Posted on 01/05/2004 2:46:15 AM PST by billorites

ALL YOU Democratic and independent voters not committed to one of the nine Democratic candidates for President, listen up. Should you find yourself face to face with one of said candidates and at a loss to come up with an important-sounding question to ask, feel free to use one of the following.

1. How do you think Britain, Spain, Italy, Australia, Poland and America’s other allies in the Iraq war and the War on Terror would react if they knew that in your campaign rhetoric you have completely ignored their contributions to these efforts and repeatedly insisted on characterizing President Bush’s foreign policy as entirely “unilateral,” as if no other nation joined America in defeating the Taliban and Saddam Hussein?

2. Four years from now Baby Boomers will begin to retire. Not long after that retirees in America will greatly outnumber those who pay Social Security taxes. Specifically, how will you keep Social Security from running out of money?

3. Would you ever use military force without United Nations approval, and if so, under what circumstances?

4. Should the United States always wait until attacked before using military force against an enemy?

5. As President, what, if any, business regulations would you attempt to repeal?

6. Do recent medical advances allowing unborn children to survive outside the womb sooner than ever before require any re-examination of abortion policies?

7. Will you pledge never to appoint a pro-life federal judge? What other litmus tests would you apply to the judiciary?

8. Should sales over the Internet remain tax-free?

9. If the rich should pay a larger portion of their income in taxes because they can afford to, shouldn’t they also receive fewer Medicare, Social Security and other benefits from the federal government?

10. Does every qualified American have the right to attend college, with government subsidies if necessary?

11. Are pharmaceutical companies good corporate citizens?

**PROBLEM DESCRIPTION**
Please answer from the post: how many Democratic candidates for President does it say there are? The lines that come next have no connection to the post above.

Stored items:
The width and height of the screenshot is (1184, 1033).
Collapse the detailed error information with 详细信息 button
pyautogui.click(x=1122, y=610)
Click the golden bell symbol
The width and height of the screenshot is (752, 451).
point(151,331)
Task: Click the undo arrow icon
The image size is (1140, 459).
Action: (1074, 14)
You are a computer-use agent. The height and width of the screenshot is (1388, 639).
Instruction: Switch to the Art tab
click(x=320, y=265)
--
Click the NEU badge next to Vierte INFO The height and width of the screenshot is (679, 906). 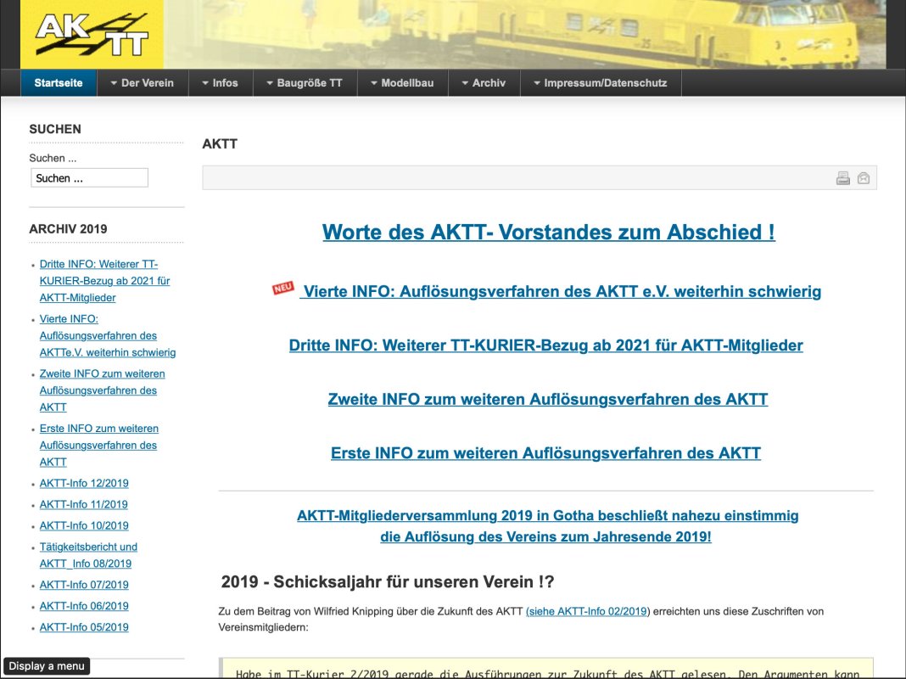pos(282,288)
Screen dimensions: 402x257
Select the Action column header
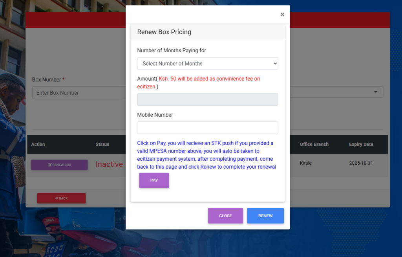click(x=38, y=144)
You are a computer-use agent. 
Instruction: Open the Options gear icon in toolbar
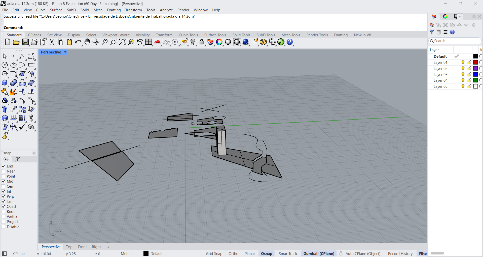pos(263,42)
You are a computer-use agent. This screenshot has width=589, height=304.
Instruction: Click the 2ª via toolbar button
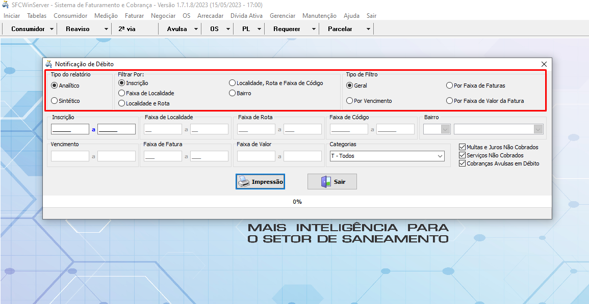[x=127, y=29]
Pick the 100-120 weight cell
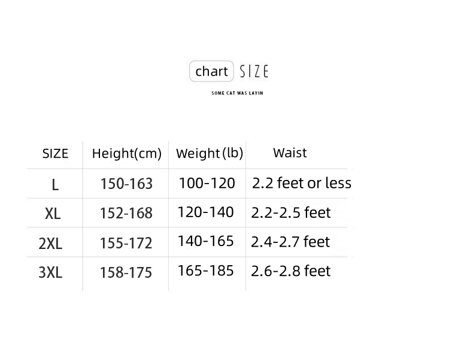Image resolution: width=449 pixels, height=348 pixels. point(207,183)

**EXPECTED ANSWER**
Nine.